● **TASK OBJECTIVE**: Going through the data below, copy out each line where the word "Information" shows up.

Saved entries:
· · · · · · ·

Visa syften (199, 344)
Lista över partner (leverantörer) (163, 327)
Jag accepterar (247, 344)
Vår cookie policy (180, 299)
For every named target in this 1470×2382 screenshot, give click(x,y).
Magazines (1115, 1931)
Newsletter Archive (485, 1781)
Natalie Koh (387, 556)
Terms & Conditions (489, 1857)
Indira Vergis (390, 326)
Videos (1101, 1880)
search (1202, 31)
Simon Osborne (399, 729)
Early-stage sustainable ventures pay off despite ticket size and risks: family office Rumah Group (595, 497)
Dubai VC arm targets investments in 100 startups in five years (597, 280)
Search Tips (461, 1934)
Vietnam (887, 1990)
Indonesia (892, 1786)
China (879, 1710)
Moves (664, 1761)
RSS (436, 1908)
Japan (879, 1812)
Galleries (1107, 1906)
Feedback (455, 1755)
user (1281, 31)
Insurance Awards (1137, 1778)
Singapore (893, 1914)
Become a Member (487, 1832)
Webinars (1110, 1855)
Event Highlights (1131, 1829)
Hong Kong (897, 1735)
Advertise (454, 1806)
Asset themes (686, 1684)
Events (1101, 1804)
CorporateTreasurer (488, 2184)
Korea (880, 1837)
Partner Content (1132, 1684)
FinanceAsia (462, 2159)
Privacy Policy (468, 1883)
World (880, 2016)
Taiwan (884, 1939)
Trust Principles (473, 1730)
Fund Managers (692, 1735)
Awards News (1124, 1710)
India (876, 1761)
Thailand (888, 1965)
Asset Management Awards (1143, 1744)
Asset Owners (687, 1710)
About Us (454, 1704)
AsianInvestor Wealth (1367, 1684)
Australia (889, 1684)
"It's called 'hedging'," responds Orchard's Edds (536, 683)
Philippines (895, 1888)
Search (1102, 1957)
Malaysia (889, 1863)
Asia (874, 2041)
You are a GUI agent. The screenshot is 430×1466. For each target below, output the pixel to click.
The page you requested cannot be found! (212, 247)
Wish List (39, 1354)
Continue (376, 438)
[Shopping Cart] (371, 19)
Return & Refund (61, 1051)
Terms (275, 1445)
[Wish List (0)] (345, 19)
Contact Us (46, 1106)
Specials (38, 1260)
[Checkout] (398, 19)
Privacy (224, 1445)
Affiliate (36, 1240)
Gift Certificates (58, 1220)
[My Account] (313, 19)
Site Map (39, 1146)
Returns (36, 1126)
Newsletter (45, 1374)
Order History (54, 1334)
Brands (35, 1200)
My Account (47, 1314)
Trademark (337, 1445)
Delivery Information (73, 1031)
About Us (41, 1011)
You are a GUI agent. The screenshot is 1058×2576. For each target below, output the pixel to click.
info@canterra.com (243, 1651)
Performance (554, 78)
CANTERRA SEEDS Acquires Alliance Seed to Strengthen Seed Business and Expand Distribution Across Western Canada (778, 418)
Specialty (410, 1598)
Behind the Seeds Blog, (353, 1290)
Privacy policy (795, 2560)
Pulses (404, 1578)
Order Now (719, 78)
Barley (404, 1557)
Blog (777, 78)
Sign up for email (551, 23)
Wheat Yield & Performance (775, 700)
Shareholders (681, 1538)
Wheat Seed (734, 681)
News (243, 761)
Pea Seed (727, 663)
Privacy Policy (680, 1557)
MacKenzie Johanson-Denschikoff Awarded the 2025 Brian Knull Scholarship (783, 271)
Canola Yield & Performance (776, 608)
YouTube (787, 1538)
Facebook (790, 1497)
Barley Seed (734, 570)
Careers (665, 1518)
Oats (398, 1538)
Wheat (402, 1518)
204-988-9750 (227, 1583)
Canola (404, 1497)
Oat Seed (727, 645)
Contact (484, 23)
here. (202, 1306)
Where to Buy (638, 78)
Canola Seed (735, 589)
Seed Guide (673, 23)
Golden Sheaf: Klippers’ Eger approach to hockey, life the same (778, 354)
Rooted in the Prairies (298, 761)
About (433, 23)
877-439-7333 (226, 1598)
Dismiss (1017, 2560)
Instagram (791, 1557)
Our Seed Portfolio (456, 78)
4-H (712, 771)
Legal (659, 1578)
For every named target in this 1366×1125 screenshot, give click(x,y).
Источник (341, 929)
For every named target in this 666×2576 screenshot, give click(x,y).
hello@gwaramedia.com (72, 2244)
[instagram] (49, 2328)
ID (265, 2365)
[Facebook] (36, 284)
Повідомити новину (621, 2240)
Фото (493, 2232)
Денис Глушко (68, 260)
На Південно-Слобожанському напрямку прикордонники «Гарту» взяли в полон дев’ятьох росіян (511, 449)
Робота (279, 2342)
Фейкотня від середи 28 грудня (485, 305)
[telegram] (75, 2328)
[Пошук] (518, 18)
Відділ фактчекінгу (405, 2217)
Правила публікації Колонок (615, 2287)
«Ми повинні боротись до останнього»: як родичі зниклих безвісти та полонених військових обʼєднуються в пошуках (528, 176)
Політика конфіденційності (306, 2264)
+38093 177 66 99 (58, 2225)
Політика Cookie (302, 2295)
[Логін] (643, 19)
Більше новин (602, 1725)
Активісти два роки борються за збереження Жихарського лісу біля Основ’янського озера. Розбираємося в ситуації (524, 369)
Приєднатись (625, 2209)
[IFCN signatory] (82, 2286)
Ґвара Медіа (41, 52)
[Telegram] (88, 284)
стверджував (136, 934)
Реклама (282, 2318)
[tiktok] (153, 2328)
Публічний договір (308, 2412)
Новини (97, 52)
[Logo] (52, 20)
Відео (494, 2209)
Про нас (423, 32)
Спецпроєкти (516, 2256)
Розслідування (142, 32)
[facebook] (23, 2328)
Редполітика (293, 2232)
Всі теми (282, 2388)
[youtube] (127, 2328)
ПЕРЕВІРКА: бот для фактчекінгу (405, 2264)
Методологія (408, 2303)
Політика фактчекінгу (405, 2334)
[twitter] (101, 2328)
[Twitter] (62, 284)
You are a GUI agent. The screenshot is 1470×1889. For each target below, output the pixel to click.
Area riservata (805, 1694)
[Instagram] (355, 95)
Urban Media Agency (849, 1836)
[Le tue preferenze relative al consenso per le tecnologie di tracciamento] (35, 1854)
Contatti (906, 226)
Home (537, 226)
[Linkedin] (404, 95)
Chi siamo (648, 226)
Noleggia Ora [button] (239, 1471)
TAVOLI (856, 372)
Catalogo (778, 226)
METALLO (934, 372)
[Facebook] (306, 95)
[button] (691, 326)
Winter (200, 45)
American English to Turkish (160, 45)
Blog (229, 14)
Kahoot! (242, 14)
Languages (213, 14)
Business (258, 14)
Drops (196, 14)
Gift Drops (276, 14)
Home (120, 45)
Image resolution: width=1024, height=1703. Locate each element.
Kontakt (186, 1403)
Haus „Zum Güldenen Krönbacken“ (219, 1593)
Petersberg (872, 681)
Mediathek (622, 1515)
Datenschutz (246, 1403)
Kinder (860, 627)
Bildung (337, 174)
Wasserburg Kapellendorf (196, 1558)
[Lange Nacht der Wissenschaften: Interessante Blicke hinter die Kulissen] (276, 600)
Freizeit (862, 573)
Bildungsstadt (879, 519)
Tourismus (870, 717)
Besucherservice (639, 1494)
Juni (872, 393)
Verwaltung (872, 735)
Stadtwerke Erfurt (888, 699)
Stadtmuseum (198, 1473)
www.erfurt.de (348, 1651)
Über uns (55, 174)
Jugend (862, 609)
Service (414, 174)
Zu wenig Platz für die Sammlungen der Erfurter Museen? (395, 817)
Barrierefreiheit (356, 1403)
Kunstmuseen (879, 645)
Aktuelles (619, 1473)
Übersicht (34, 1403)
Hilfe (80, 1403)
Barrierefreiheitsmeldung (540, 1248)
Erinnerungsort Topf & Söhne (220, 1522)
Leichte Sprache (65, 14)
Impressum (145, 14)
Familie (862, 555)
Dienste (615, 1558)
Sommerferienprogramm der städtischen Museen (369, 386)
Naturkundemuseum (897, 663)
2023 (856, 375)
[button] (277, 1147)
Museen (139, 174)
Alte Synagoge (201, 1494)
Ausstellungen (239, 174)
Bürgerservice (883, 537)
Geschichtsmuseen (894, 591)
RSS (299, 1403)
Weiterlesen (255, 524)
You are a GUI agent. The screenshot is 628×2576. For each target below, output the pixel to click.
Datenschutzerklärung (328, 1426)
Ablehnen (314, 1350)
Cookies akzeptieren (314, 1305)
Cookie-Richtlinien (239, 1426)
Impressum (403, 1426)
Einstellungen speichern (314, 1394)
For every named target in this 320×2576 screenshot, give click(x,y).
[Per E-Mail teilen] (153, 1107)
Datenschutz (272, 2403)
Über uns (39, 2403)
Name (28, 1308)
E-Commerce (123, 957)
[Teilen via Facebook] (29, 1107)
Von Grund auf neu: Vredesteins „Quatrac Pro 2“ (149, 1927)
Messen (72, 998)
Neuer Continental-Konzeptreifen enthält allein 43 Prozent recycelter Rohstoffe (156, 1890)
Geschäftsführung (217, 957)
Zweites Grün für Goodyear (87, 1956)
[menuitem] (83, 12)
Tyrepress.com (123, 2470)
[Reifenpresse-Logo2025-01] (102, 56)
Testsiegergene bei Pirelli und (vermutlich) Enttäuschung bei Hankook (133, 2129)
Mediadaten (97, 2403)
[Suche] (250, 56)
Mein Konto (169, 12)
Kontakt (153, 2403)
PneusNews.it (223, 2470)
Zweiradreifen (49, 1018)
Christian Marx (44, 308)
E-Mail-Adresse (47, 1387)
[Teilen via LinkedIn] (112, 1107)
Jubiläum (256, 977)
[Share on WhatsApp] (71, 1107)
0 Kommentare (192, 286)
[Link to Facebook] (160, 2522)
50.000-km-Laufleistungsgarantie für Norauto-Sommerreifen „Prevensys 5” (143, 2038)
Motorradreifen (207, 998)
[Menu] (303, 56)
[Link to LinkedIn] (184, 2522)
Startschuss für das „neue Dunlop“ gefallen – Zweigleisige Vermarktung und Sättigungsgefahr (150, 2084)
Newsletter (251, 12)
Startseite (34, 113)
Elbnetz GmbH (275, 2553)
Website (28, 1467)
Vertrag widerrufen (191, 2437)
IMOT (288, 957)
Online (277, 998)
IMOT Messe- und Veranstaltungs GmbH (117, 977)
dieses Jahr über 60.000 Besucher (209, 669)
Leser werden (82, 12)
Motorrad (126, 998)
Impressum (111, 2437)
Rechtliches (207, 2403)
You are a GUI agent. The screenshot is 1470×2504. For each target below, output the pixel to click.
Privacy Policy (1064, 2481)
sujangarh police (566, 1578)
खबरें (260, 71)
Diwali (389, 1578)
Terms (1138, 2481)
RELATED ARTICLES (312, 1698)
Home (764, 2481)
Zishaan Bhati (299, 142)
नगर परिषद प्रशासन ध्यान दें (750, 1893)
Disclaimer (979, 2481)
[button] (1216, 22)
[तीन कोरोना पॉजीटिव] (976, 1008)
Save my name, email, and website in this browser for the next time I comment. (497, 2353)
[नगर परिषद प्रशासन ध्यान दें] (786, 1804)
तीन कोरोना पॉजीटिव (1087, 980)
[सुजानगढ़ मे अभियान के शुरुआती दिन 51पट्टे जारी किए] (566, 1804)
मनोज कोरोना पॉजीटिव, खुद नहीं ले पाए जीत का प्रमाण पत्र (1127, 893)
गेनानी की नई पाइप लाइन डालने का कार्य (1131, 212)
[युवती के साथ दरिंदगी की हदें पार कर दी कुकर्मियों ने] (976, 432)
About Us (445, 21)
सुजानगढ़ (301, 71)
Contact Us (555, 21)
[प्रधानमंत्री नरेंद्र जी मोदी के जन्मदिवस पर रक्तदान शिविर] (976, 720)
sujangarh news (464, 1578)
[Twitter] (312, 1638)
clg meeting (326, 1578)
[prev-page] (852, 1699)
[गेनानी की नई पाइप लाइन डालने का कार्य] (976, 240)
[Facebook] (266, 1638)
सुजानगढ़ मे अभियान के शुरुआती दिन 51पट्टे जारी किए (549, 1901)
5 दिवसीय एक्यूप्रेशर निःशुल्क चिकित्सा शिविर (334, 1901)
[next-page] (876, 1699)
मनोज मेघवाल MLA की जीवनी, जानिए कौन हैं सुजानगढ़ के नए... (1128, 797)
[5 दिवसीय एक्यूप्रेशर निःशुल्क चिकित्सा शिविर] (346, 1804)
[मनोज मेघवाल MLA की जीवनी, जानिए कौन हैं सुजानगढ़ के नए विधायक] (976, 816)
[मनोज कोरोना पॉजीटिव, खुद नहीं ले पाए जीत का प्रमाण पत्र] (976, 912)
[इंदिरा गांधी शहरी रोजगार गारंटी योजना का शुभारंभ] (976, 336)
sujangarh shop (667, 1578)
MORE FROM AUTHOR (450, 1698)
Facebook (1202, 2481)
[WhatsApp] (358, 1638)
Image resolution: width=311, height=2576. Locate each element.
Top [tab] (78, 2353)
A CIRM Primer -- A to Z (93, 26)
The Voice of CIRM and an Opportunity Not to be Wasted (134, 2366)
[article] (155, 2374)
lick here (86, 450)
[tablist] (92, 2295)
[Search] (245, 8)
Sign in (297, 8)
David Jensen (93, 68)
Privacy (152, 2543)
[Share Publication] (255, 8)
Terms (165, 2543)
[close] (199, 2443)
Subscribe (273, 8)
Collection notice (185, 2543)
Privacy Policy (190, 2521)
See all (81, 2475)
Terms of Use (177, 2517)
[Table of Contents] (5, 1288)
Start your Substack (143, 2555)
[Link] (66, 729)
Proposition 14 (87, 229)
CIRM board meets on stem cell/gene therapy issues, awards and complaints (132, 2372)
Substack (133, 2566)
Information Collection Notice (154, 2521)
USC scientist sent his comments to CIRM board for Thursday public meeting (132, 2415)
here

· · · · · · ·

● **ANSWER SPACE**:
Delivery Information (73, 1031)
Information Collection Notice (154, 2521)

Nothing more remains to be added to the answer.